Not much, probably. I took the liberty of smoothing his name right out of the article. —Zujine|talk 01:52, 24 March 2011 (UTC)

2nd sound sample neither shows nor plays[edit]

The article's Musical style section shows a sound sample box which contains strangely visible elements, showing in square brackets that, if I'm not mistaken, are supposed to produce working links - not to show themselves on the article page with the very characters they contain in editing mode, and should show there only. Plus, there is something that seems like sort of a typo: the first presumptive dysfunctional link's code opens with a singular square bracket, followed by colon, "File", colon, vertical dash, "All The Things You Are", and closes with a double square bracket.

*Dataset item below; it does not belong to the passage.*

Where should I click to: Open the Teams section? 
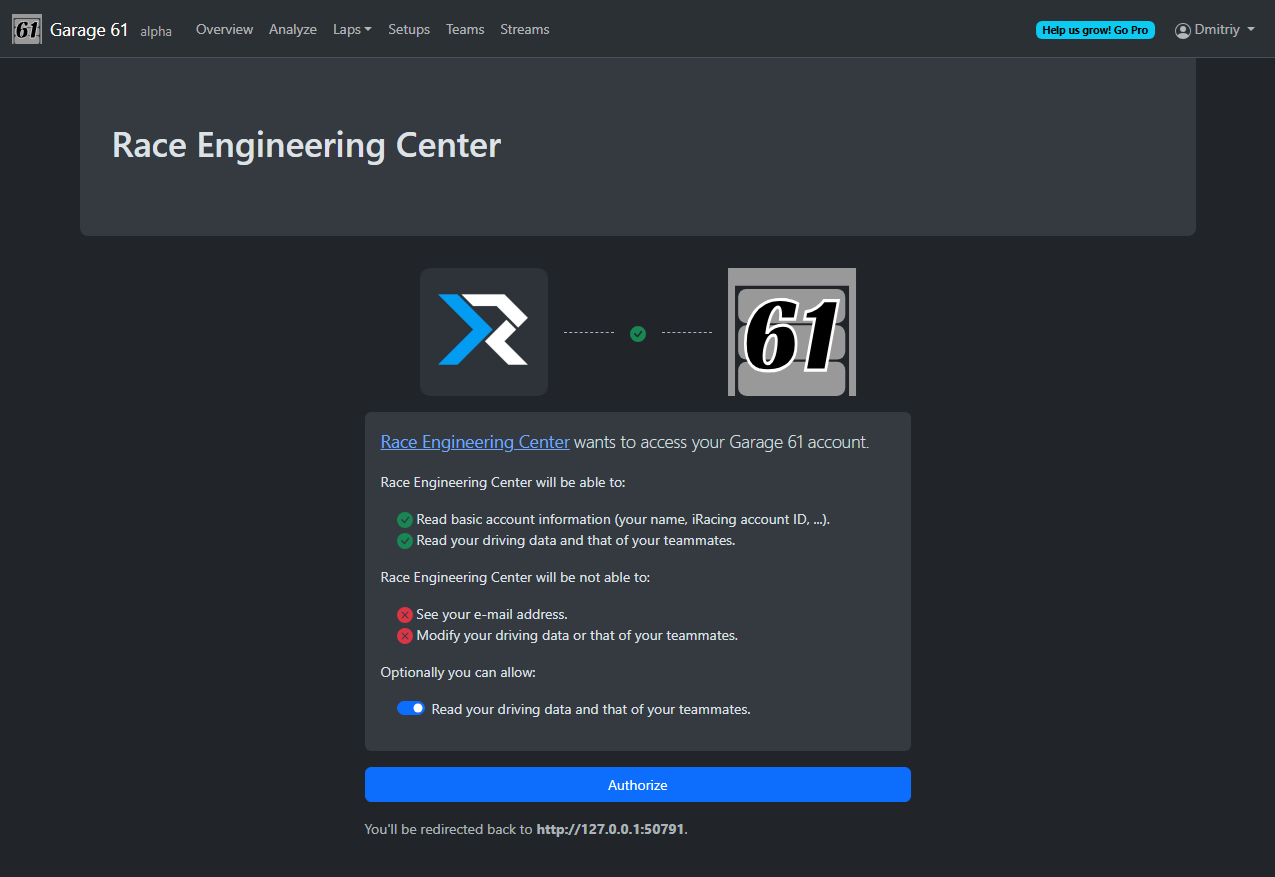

Before taking a closer look at the second (at least not uneaven in this respect, as it both opens and closes with double square brackets), I thought perhaps the first colon should rather be a second opening square bracket instead, and opened the editing mode to try if this would work (in preview version, of course) - to see ... nothing of all that.

Instead, an opening double curly bracket is followed by "listen"; next line: vertical dash, one blank, "filename", three blanks, equals sign; next line: vertical dash, one blank, "title", eight blanks, equals sign, blank, "All The Things You Are"; next line: vertical dash, one blank, "description", two blanks, equals sign, blank, "By ... (name-link which surprisingly works, album-link which doesn't - but perhaps the usual kind of red links waiting for completing articles to come); next (and last) line: closing double curly bracket. But nothing except the two last sub-links leading to a sound sample or giving the least hint how it could be filled in, as the code is totally different from the simple typeable square brackets (single for external weblinks, double for Wikipedia-internal ones). That's somewhat puzzling - and for average users impossible to correct.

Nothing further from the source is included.